▶ Фрагмент текста
···

Так мог бы говорить рассказчик (“humble narrator” – «скромный рассказчик») в романе, использование же подобных оборотов в фильме является необычным.

Театральность всего образа Алекса подчеркивается визуальным рядом: кинодискурс открывается сценой, где он наносит макияж, как театральный грим; театрален ослепительно-белый костюм главного героя (преступника и убийцы), наиболее жестокие сцены фильма даны под классическую музыку в виде балетных мизансцен. Интонации Алекса также скорее приближены к тем, что могли бы звучать со сцены театра, а не в устах четырнадцатилетнего мальчика. Итак, метатекстовые комментарии, визуальный ряд, интердискурсивные отсылки к классическим музыкальным произведениям создают подтекст. Алекс – не обычный мальчик, он одарен высоким интеллектом и развитым чувством прекрасного, он выделяется из своего окружения сильным характером и вместе с тем патологической жестокостью – но весь спектр аудиовизуальных и вербальных средств подчеркивает идею театральности, постановочности. Алекс нереален, он противопоставлен всем остальным персонажам – и через подтекст до зрителя доносится идея: значит, сам он – выдуманный персонаж, но, возможно, существующий в реальном мире, чем-то напоминающем наш.

···

▶ Задание
Как, согласно фрагменту о театральности образа Алекса, поданы наиболее жестокие сцены фильма?

Сохранённые записи
···

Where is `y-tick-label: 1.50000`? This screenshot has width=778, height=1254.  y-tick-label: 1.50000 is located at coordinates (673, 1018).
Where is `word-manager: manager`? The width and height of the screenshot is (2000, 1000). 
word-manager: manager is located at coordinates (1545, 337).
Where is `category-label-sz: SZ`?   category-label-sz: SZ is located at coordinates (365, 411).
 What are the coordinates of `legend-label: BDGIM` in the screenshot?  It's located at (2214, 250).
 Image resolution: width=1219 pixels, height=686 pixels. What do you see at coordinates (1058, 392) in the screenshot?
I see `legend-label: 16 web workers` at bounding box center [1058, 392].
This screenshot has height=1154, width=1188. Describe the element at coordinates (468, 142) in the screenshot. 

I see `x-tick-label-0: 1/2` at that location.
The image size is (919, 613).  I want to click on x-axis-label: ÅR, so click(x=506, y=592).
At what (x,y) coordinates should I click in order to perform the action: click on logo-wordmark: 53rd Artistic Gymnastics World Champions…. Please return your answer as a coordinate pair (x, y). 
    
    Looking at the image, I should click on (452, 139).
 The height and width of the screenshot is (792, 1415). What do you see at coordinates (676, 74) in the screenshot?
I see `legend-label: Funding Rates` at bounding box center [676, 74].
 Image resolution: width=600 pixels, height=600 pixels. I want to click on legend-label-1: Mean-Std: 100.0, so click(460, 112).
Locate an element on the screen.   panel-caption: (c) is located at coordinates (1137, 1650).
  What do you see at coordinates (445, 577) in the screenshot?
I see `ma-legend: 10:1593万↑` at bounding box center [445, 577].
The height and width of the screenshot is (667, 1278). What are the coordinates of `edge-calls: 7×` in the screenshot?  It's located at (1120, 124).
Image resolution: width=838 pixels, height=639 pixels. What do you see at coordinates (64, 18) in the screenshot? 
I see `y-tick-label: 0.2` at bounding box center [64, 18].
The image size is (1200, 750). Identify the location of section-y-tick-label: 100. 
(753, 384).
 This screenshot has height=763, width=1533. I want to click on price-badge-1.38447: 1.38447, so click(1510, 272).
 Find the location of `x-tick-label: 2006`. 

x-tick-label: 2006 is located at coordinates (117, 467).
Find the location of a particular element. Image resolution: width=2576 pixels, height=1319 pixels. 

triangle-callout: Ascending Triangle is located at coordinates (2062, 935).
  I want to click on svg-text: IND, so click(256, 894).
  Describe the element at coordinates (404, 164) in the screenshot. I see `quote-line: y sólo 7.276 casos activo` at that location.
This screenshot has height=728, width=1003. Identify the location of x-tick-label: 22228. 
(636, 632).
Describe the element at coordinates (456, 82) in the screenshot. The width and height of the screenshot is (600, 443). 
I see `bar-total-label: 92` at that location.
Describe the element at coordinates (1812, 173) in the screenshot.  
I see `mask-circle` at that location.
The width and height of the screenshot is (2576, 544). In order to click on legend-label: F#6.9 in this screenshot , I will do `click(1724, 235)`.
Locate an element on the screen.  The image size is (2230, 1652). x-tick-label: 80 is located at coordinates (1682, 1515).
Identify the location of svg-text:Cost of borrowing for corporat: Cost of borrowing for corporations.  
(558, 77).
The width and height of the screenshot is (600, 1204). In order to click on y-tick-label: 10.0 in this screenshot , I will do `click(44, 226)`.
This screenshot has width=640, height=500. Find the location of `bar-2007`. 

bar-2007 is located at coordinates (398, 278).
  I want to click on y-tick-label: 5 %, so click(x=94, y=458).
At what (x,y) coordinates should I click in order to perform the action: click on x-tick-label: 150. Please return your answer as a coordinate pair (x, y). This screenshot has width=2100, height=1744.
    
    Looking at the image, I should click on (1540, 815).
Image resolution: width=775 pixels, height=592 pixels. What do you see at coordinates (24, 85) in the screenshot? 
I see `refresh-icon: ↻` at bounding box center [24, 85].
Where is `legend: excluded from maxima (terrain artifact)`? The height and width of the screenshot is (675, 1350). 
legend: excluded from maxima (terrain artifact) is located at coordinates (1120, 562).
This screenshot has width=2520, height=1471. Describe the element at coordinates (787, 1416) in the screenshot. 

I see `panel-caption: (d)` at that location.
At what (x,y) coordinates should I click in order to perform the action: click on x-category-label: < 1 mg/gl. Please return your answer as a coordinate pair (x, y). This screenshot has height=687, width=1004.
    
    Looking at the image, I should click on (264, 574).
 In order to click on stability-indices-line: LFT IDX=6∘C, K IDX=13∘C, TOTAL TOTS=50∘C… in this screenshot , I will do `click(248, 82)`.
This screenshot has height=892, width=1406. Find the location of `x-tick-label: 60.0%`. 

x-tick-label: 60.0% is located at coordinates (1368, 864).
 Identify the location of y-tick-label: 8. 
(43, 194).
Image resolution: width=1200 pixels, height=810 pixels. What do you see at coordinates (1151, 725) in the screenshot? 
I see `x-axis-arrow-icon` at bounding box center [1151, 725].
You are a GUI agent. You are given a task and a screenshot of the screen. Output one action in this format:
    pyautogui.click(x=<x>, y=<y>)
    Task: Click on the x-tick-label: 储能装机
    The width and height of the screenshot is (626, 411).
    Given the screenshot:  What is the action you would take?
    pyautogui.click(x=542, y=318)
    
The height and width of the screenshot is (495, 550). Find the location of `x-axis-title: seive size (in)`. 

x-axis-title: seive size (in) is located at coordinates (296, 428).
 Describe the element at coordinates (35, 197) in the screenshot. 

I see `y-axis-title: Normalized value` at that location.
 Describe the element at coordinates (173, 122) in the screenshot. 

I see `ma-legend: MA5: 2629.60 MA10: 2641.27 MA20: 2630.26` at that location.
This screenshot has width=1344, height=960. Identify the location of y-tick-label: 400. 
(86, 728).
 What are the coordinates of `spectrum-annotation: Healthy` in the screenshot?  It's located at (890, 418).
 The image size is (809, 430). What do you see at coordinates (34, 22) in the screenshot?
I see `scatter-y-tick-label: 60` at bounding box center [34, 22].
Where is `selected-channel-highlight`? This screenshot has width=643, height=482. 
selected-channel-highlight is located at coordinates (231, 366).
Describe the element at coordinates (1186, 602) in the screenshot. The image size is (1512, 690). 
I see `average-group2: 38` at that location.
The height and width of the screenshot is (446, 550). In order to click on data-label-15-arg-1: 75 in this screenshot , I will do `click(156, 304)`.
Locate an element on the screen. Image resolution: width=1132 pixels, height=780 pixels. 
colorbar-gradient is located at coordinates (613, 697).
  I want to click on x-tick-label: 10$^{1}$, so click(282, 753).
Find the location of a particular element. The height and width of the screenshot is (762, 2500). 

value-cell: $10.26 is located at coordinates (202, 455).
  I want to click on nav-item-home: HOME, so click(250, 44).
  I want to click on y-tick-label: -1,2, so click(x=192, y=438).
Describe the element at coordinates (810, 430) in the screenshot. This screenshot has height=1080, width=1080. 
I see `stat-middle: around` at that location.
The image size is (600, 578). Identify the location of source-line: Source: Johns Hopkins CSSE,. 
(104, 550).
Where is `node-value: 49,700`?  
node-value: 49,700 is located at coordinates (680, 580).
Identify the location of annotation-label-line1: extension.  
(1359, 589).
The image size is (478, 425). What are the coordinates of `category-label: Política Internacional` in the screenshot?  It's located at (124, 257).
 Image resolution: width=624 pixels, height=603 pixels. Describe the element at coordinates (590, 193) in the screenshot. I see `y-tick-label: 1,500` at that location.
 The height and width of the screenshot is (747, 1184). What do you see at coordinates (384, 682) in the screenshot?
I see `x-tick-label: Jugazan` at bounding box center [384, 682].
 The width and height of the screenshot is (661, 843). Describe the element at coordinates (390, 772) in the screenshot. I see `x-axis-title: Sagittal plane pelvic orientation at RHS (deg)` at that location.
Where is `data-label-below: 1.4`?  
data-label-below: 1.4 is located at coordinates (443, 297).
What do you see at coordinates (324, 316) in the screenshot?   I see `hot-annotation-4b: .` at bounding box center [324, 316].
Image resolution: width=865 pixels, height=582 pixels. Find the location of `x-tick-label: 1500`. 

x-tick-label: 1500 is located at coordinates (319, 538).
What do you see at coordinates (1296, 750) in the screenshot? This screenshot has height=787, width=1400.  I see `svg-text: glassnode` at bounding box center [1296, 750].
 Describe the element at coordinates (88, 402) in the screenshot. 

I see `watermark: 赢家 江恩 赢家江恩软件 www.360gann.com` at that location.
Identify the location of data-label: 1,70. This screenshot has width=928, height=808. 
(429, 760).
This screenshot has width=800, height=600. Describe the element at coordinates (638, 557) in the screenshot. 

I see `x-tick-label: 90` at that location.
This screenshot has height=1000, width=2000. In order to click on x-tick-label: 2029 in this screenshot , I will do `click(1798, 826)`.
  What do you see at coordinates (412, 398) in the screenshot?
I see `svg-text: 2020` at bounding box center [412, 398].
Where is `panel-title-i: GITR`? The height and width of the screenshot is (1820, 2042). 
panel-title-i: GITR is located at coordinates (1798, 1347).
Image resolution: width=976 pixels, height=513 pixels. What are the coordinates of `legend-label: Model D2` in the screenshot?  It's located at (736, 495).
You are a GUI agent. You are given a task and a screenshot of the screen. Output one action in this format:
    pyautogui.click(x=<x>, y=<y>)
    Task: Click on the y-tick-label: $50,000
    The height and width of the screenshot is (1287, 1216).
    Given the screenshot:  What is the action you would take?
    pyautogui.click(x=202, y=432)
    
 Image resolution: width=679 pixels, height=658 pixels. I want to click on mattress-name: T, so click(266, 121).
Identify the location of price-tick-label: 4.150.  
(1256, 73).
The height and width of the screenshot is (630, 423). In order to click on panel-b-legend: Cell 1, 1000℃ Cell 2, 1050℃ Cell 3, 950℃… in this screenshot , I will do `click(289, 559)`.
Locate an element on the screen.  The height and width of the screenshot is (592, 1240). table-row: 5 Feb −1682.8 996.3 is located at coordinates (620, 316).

···

▶ Решение задачи
Под классическую музыку, в виде балетных мизансцен.